> [Try it]: Pull every line with "target" from the entries below.

> [Given records]:
+++++

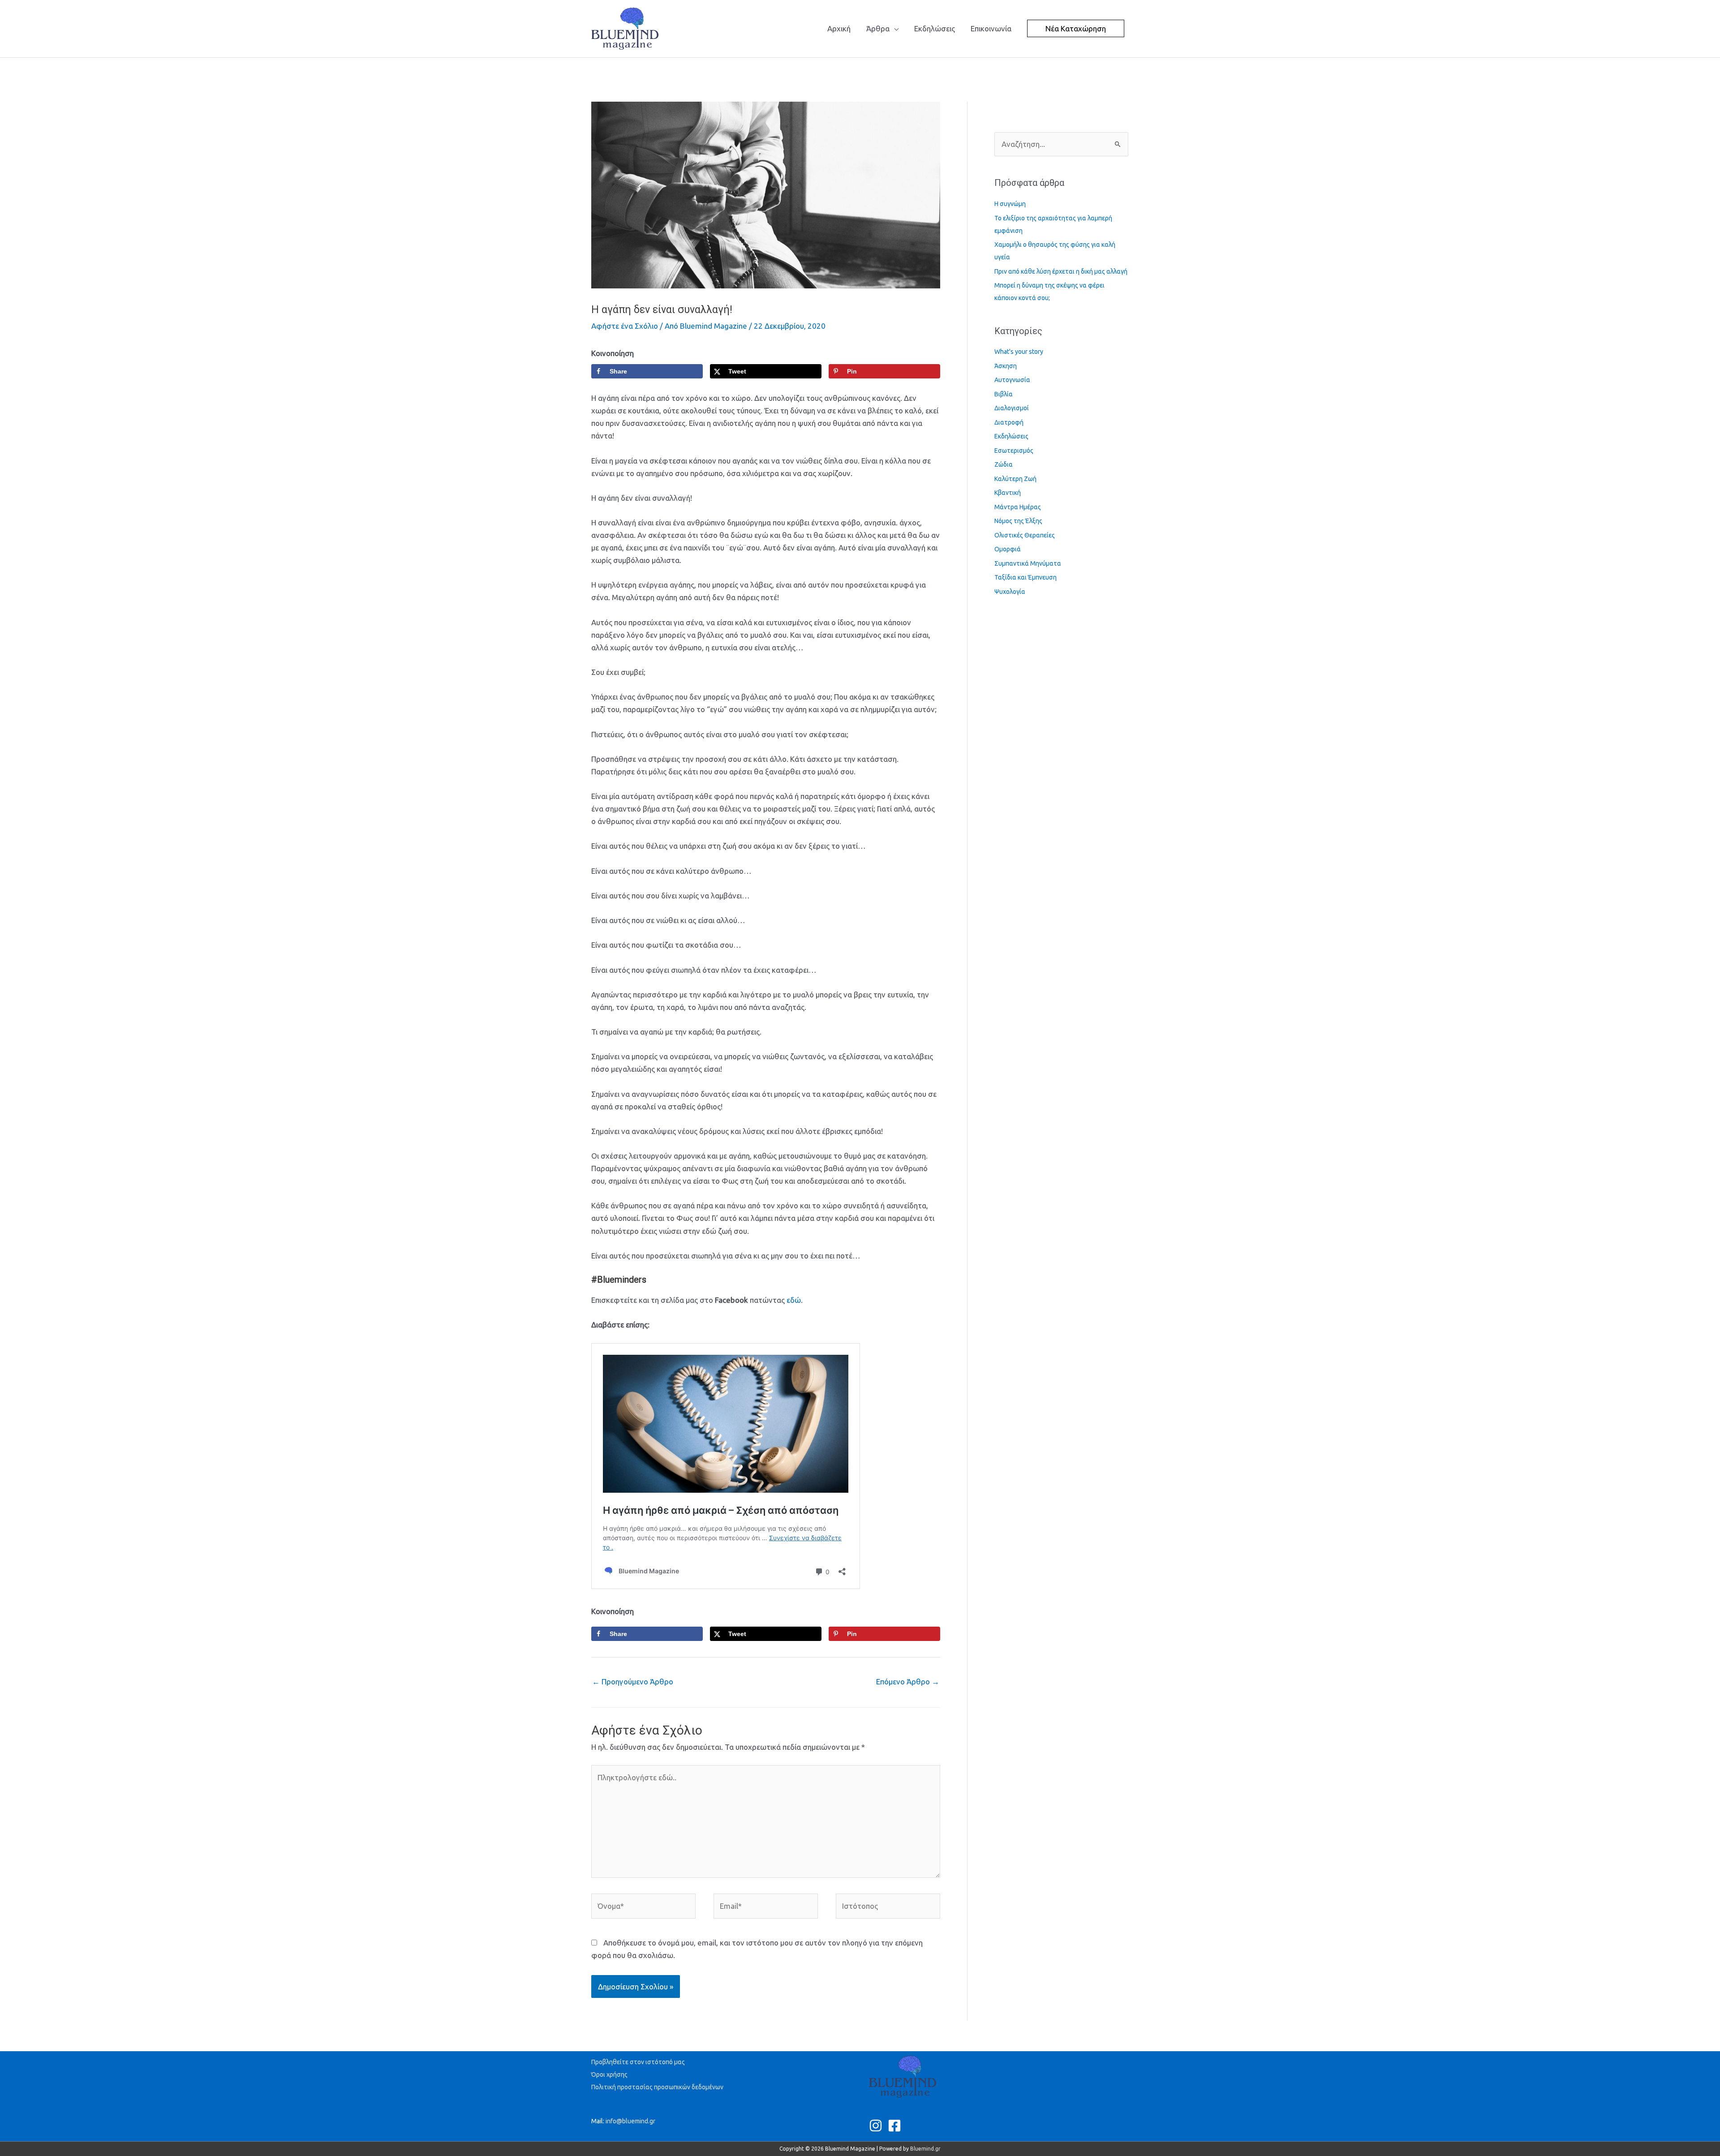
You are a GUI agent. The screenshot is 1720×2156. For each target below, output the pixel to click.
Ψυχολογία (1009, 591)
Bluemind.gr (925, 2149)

+++++

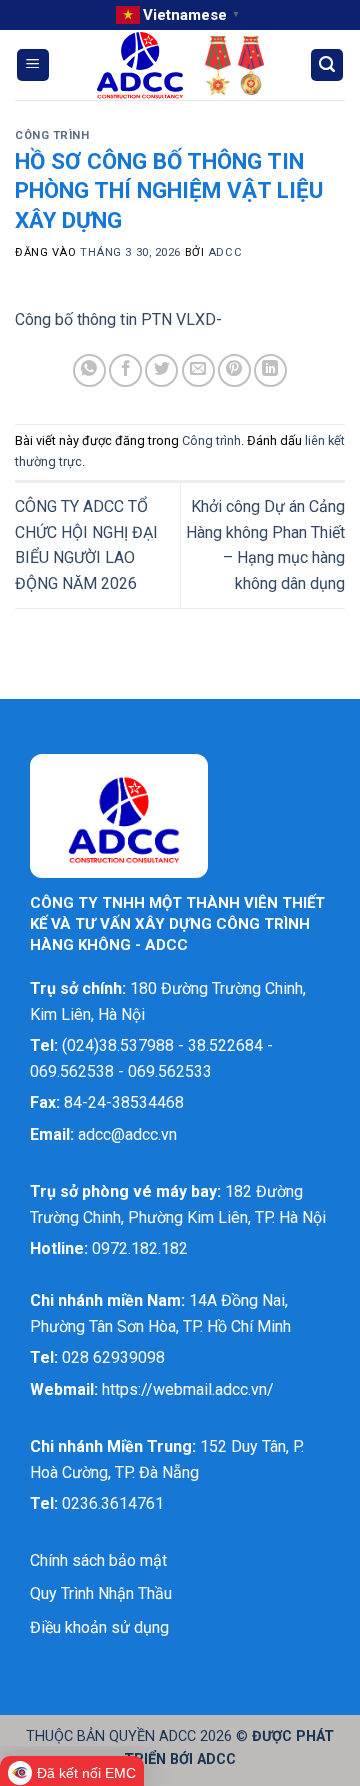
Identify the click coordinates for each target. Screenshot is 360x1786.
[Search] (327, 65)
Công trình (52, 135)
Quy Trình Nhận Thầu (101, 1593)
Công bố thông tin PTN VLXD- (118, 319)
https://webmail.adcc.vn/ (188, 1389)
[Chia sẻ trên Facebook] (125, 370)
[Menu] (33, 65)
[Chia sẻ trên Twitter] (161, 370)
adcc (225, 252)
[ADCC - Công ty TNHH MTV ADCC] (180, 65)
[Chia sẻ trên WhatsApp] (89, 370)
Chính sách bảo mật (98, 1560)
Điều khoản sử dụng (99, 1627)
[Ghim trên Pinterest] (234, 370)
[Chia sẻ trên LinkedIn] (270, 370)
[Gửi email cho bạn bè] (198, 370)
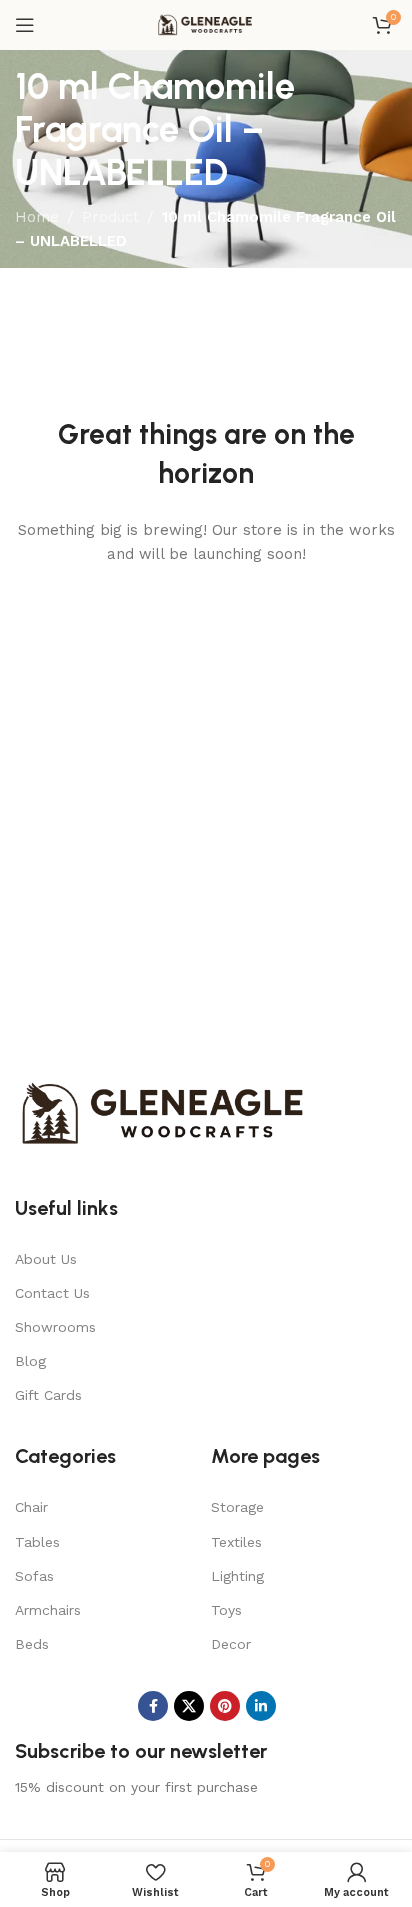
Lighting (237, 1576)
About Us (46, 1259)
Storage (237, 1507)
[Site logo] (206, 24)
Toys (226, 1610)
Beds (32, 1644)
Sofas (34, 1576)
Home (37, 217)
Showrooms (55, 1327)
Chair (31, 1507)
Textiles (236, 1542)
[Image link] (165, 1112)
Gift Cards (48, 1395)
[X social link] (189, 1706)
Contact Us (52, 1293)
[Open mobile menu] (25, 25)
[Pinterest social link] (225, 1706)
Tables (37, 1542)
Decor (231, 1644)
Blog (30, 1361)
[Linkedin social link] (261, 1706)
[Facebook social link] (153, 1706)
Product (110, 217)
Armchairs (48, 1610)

+++++

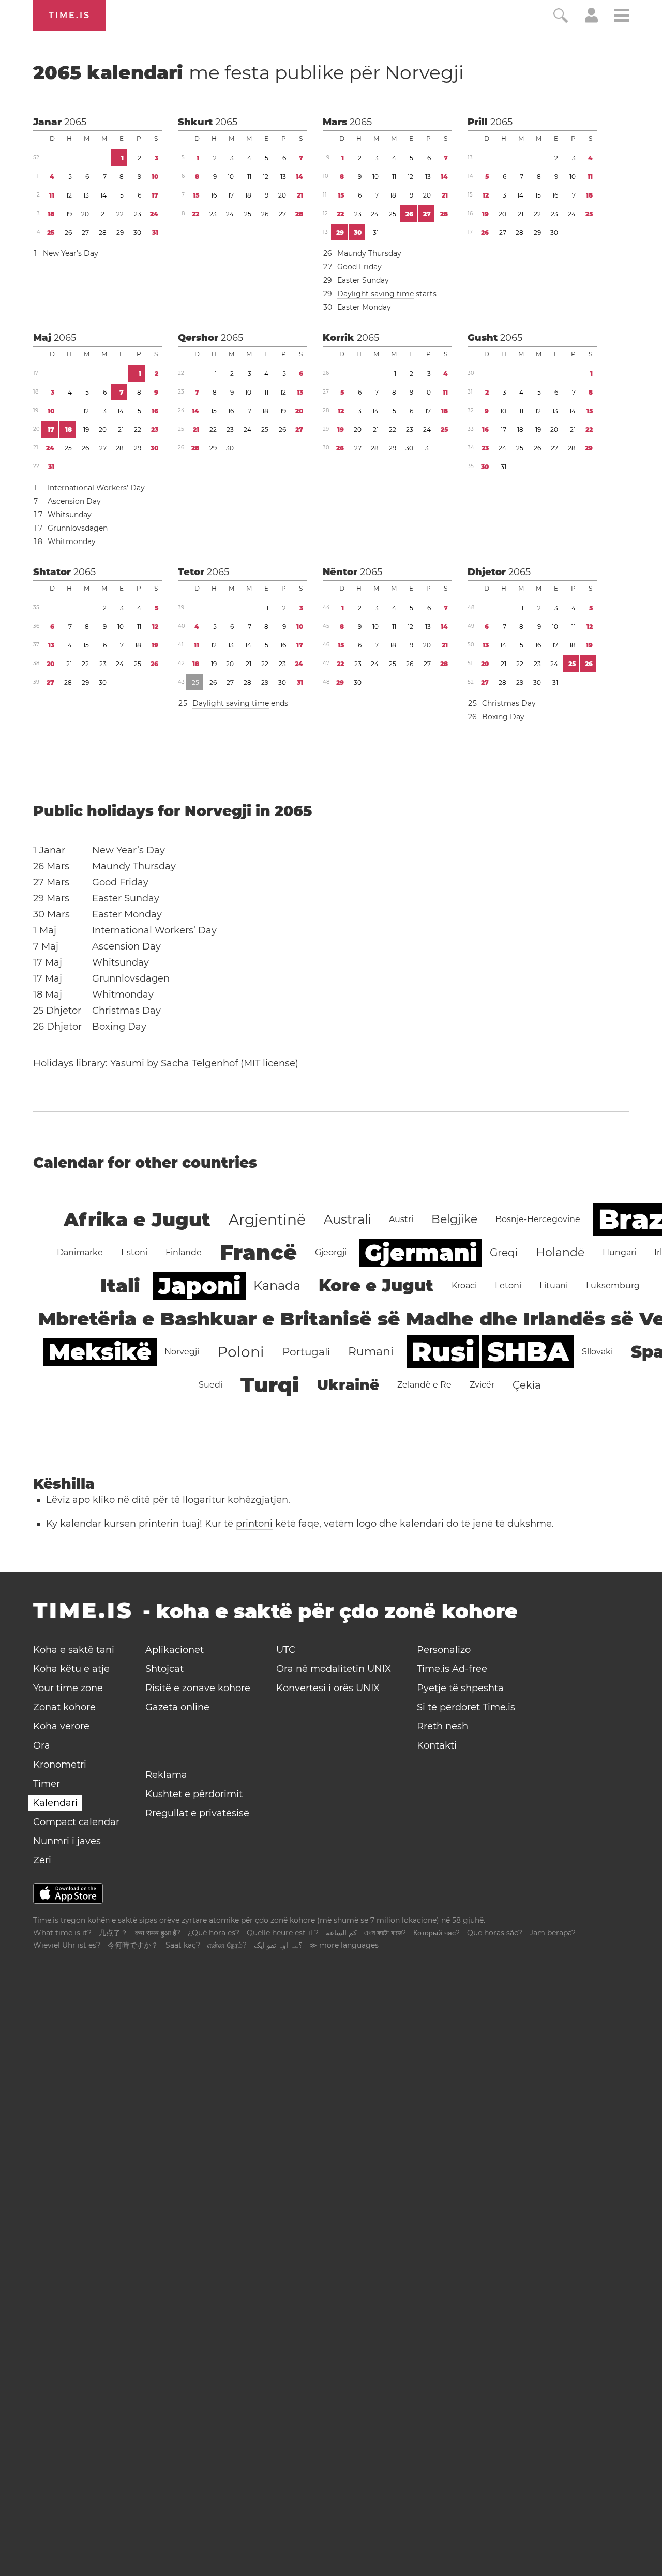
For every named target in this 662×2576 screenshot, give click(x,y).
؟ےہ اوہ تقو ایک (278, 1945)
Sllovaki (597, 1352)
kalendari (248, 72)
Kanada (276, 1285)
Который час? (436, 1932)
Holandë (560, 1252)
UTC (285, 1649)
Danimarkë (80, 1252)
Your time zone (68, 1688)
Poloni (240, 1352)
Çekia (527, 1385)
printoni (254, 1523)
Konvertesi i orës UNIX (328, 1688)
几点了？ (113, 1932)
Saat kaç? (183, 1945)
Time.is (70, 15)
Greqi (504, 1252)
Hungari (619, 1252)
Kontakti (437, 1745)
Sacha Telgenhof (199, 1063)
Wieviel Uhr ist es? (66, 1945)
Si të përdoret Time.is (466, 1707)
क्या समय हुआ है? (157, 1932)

+++++

> [Expected output]:
You are a GUI agent. The screenshot is 1720×2156. For each target below, output the pixel to click.
Identify the click coordinates for each target. Screenshot is 360x1786.
For every named target in this 662×2576 screenshot, give click(x,y).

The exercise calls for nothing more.